What do I say?
I don't know, I don't know, I don't know.
Yes. This does re-awaken wounds I am trying to bury. Yes, it does show me that all men I know will at some point hurt me. Didn't someone say that the goal in life is to avoid pain? What the fuck?
Show some tact, show some intelligence, show that you care. He signed his apology with "love" and that's the first time he's ever done that. Most of me says not to look back. A small part whispers, "look up."
This is a circle I'm tired of following. I'm tired of this town and I'm tired of its residents. I am so fucking sick of my anxiety. I say, "I don't view myself as an anxious person. Every time I am, it's like getting used to it all over again." That's true. I am not who I want to be.
Much of my life, I've looked in the mirror and didn't think it was me. I still feel that way.

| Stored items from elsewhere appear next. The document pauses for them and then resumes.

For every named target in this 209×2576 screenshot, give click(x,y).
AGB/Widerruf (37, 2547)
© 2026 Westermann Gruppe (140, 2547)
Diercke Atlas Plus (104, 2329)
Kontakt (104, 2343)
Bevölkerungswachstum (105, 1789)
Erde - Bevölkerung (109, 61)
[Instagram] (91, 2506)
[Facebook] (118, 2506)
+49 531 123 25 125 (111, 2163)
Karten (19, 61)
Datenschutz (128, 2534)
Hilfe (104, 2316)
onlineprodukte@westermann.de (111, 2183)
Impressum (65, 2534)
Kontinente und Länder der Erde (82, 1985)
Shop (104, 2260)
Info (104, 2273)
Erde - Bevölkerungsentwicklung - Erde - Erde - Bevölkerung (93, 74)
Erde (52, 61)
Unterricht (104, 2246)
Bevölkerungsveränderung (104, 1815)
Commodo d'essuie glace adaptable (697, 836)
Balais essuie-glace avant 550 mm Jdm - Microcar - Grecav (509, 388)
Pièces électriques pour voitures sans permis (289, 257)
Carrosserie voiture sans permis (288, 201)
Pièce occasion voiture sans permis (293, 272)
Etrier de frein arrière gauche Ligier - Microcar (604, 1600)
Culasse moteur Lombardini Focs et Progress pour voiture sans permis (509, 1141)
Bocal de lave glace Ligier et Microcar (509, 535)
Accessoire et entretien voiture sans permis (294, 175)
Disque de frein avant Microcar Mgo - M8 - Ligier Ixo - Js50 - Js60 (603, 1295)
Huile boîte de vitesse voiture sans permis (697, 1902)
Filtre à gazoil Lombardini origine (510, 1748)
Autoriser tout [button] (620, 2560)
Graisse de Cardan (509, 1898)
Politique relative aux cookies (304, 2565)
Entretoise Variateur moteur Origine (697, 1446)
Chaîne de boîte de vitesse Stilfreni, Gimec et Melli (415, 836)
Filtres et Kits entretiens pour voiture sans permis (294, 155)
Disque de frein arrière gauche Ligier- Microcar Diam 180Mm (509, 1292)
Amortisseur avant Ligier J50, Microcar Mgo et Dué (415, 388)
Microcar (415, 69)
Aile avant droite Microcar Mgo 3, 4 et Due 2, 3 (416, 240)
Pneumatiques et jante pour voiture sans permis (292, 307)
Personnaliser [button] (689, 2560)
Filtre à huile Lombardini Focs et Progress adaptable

Heard a story today from my supervisor. Said she fell in love at 18, but the guy wouldn't stay with her. They never stopped loving each other, even though sometimes 7 years would go without them talking. She got married three times, had two kids. He was married. Twenty-six years after they met, she moved back to RI. He called her. And that was that. They're getting married this summer.
Fairy tale beginning, fairy tale ending, total fucking heartache in between. Should I let this give me hope, or should I take it for the fluke that it is? Because let's be honest here; I love ex-otter. I could deal with almost anything if it meant I'd have him again eventually.
I mean, that's the romantic in me talking. In reality, I say "fuck him" and just want to leave him behind forever.